There are so many people like me who are living with fear and anxiety now. We worry about leaving home. We worry about going to work or to the shops or to the doctor. We worry about inviting anyone into our home. Because if we catch COVID, our odds of a good outcome are already stacked against us.
So, I’m asking you to do two things.
One – think about your actions. What can you do today to make the world a little safer for people for whom COVID may be a death sentence, or which will make their lives even more hard and complicated than they are right now? It could be as simple as wear your mask, socially distance, practice good hygiene, and assume you are already infected if you think about going to visit someone who is vulnerable.
Two – check in with people who are vulnerable and who are choosing (or are forced) to be in isolation right now. Can you chat on the phone, or shoot them a text or email?

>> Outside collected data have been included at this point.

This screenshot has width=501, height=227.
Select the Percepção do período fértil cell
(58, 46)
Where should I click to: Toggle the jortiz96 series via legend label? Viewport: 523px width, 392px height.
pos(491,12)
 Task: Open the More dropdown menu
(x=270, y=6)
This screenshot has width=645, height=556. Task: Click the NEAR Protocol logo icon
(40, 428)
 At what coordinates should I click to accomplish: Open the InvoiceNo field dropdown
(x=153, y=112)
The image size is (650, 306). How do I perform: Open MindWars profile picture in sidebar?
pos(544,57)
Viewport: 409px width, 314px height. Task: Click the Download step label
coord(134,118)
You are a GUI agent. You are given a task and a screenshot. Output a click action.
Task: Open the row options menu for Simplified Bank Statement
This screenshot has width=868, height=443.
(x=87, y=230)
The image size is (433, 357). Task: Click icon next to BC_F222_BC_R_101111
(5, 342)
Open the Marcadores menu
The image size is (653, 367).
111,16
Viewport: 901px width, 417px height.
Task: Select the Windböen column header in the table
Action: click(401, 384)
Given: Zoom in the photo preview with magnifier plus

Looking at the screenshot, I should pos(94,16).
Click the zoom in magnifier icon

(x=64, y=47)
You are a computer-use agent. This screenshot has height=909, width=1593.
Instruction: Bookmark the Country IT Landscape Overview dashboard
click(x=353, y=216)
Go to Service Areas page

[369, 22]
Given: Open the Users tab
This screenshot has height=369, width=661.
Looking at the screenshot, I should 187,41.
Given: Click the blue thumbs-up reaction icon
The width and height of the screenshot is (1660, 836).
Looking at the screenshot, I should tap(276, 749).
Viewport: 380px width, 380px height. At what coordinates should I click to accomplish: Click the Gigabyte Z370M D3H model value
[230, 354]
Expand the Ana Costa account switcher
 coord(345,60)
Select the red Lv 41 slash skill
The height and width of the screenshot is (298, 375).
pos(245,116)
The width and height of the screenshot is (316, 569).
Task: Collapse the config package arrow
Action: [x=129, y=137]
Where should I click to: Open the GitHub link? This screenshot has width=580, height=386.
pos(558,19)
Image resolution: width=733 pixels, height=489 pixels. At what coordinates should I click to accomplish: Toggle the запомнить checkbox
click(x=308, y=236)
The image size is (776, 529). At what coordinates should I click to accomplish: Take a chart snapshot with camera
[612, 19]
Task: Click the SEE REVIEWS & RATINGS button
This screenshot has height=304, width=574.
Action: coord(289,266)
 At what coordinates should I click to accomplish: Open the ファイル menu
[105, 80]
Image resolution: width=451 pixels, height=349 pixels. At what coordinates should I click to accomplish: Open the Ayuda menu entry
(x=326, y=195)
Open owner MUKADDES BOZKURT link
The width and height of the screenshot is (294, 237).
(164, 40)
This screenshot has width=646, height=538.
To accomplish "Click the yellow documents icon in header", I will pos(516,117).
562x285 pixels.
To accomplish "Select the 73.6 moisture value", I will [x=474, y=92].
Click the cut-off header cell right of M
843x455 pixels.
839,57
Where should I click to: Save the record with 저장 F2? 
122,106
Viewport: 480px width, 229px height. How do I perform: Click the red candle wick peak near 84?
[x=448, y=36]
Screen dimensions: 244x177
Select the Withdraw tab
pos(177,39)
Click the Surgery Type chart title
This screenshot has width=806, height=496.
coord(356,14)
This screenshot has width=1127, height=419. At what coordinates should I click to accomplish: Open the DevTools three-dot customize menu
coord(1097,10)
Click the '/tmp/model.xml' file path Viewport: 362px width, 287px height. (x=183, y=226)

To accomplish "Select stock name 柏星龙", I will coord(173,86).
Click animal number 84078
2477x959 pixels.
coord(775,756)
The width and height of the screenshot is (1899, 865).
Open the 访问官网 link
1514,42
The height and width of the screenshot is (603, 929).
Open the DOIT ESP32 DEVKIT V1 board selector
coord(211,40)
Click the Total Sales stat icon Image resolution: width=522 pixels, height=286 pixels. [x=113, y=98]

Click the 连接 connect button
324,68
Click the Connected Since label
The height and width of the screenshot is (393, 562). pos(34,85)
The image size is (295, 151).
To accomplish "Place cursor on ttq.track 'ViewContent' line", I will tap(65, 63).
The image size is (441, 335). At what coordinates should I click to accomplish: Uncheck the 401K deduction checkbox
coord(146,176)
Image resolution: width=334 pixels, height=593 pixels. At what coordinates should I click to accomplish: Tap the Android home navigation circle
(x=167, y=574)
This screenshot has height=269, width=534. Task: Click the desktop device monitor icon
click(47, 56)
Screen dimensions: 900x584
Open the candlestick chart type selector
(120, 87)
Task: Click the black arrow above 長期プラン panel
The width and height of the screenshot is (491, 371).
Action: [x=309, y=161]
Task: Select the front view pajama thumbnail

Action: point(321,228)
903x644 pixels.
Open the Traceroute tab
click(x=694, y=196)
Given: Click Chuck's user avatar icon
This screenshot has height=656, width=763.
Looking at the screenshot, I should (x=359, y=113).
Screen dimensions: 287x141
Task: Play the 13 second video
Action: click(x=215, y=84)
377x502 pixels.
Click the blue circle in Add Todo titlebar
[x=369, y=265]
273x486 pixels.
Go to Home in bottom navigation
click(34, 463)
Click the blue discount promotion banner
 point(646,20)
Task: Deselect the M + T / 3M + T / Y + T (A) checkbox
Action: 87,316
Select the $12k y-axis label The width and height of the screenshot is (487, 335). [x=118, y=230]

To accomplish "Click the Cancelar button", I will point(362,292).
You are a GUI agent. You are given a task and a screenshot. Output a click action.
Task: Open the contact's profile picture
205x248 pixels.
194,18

Can you do some shopping for them, or take them around a meal? Mow their lawn for them, or do other chores they can’t?
That’s what it means to be a community.
I read an article recently that might help us all remember what community is. Margaret Mead, an anthropologist, was asked by a student about the first signs of civilisation. They expected that Mead would talk about clay pots, or hand tools, or weapons. But she didn’t. She talked about a 15,000 years old skeleton with a fractured femur found in an archaeological site. The bone had been set, and had healed. The injured person would have been incapacitated for at least six weeks, needing care from others. The injured person was not left to die. They were helped. That was Mead’s definition of civilisation. Care and regard for other community members.
To all of you who are ‘expendable’ I see you. I feel you. I honour you and your courage in fronting up to life each day. I send you strength and love.
For everyone else, I ask that you act with decency, and regard for those less fortunate and more vulnerable than yourselves.
At the end of all of this, who will we be?
I am ever hopeful that we will be community.